Impact of NIS2 on corporate cybersecurity strategies

Ádám Kalina, Deputy Commercial Director - Chief Underwriting Officer of our Hungarian branch summarized how NIS2 is reshaping business operations and how cyber and D&O insurance can play a crucial role in achieving compliance.

 “NIS2 presents a formidable compliance challenge but also an opportunity to elevate cybersecurity standards. By increasing accountability at the executive level, the directive promotes a culture of proactive cybersecurity. Cyber and D&O insurance can support companies by managing the financial risks associated with cybersecurity incidents, enabling them to pursue sustainable compliance and resilience in an increasingly digital landscape.”

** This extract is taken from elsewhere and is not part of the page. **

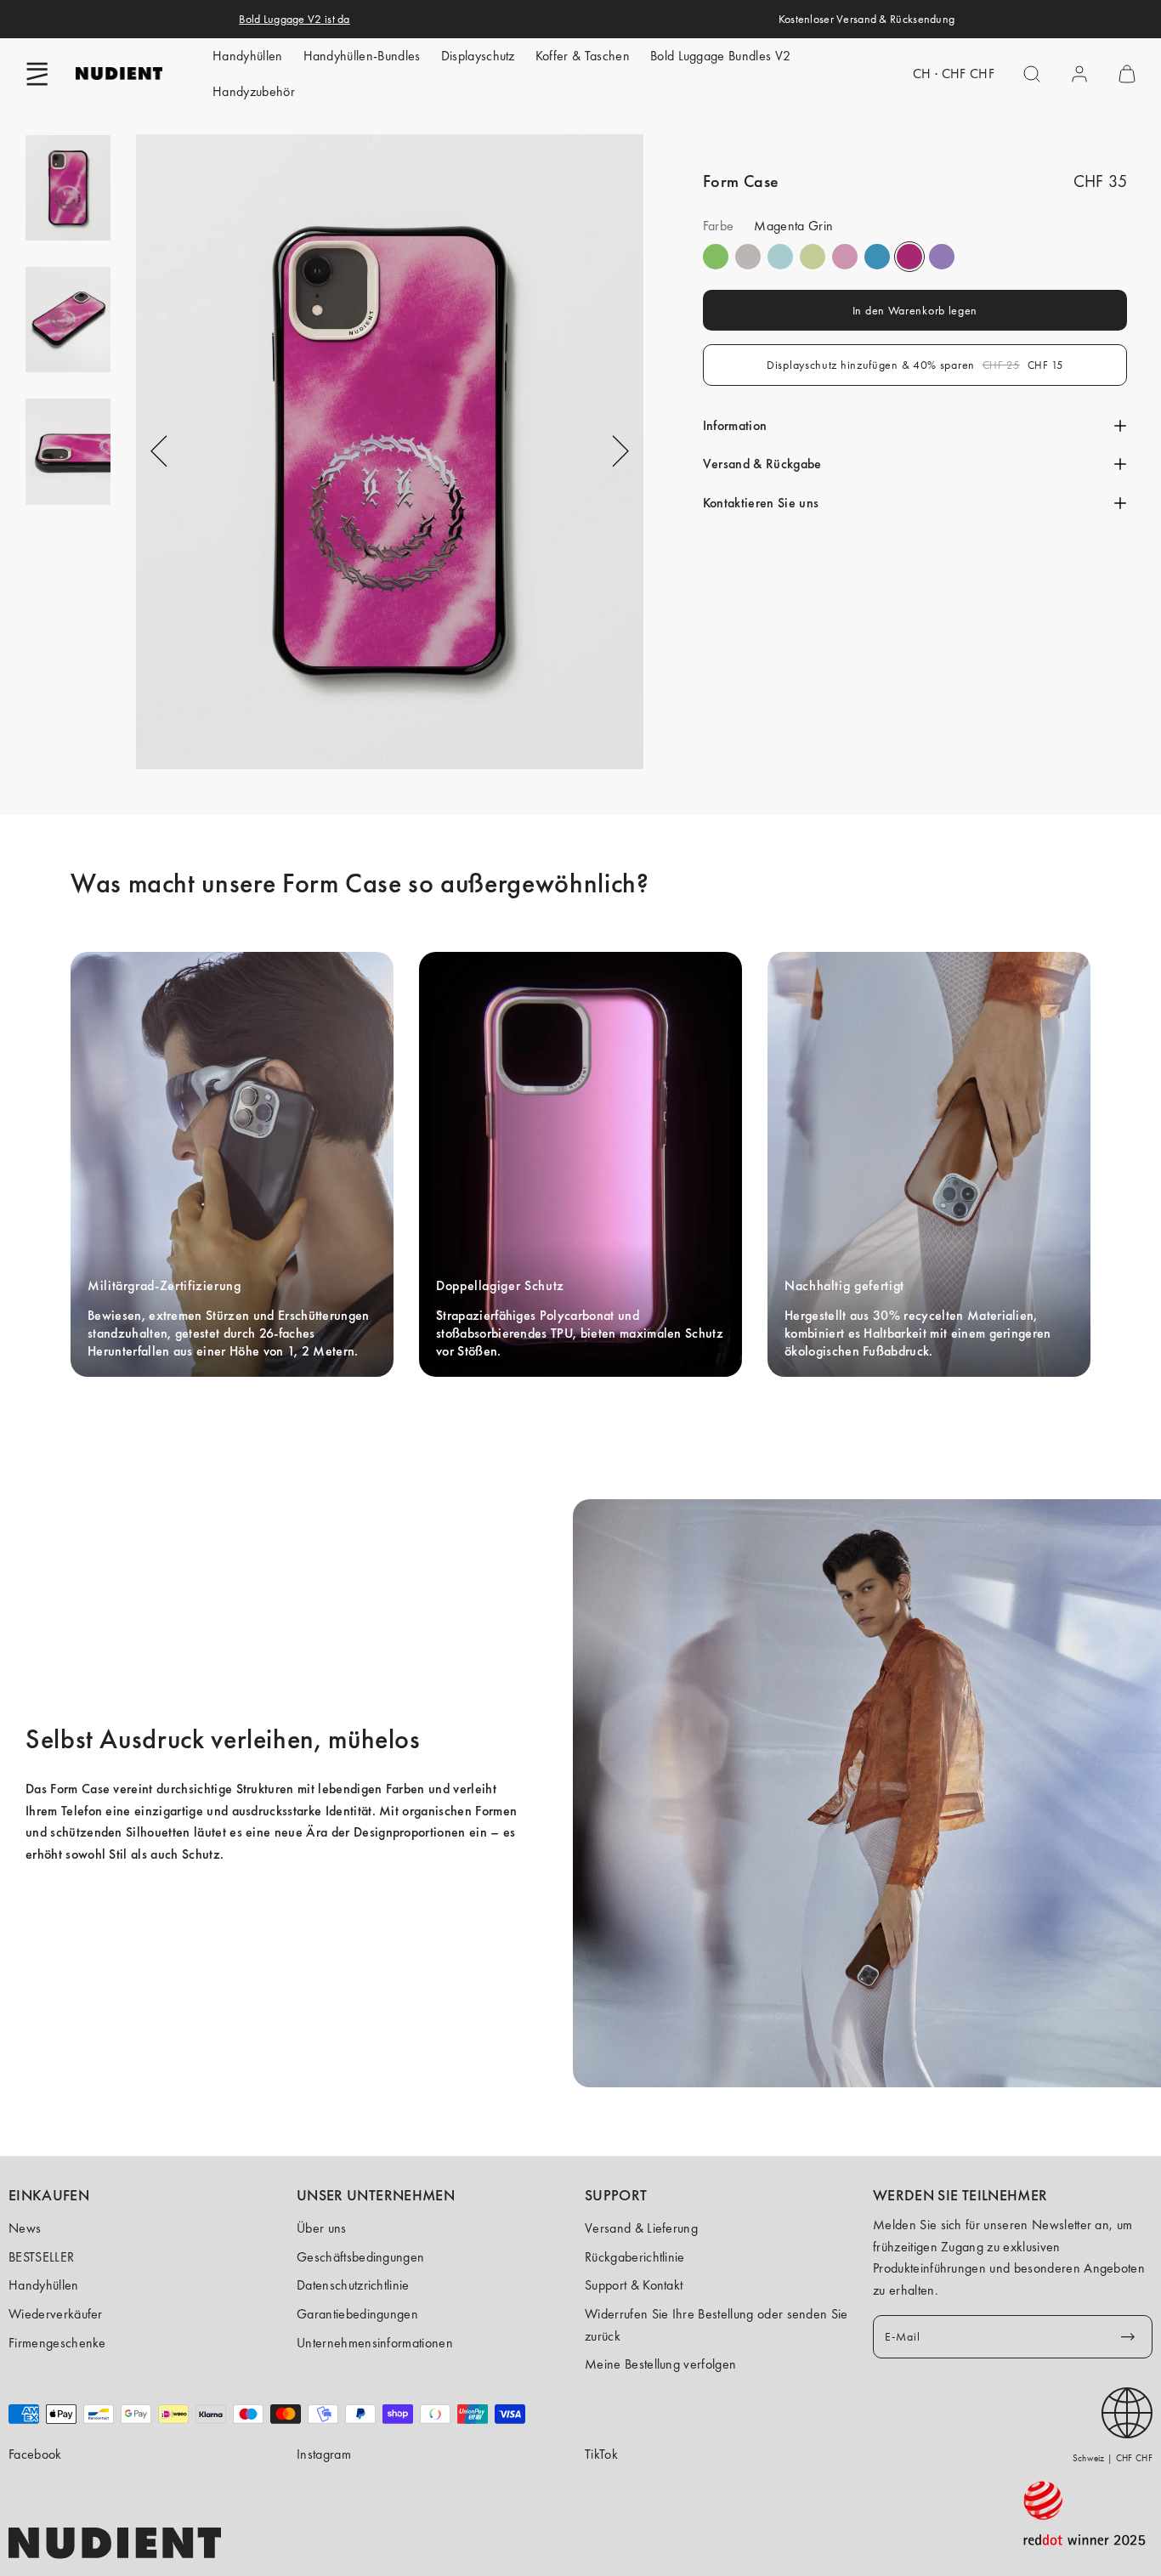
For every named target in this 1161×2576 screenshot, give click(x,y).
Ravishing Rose (845, 256)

Key changes and impacts of the NIS2 directive

• NIS2 demands a risk-based approach, requiring ongoing security controls and regular audits.
• NIS2 mandates that top executives become directly involved in cybersecurity strategies and incident response.
• With NIS2, companies must report cybersecurity incidents to relevant authorities without delay, enhancing EU-wide cooperation and accelerating response times.

Compliance strategies

Organizations should routinely assess vulnerabilities and ensure the necessary protections are in place. Network monitoring and security technology updates are key to maintaining compliance. Continuous education and training for executives and employees are critical to maintaining cybersecurity awareness and readiness for NIS2’s specific demands.

Using cyber and D&O insurance in risk management and cybersecurity strategies can help to the companies to reduce financial exposure.

How risks can be managed by Cyber and Directors & Officers (D&O) insurance:

• Cyber insurance covers various costs related to managing cyberattacks and incident recovery, which have become even more crucial under NIS2’s heightened standards.
• D&O insurance helps protect leaders against litigation and other claims related to cybersecurity failures.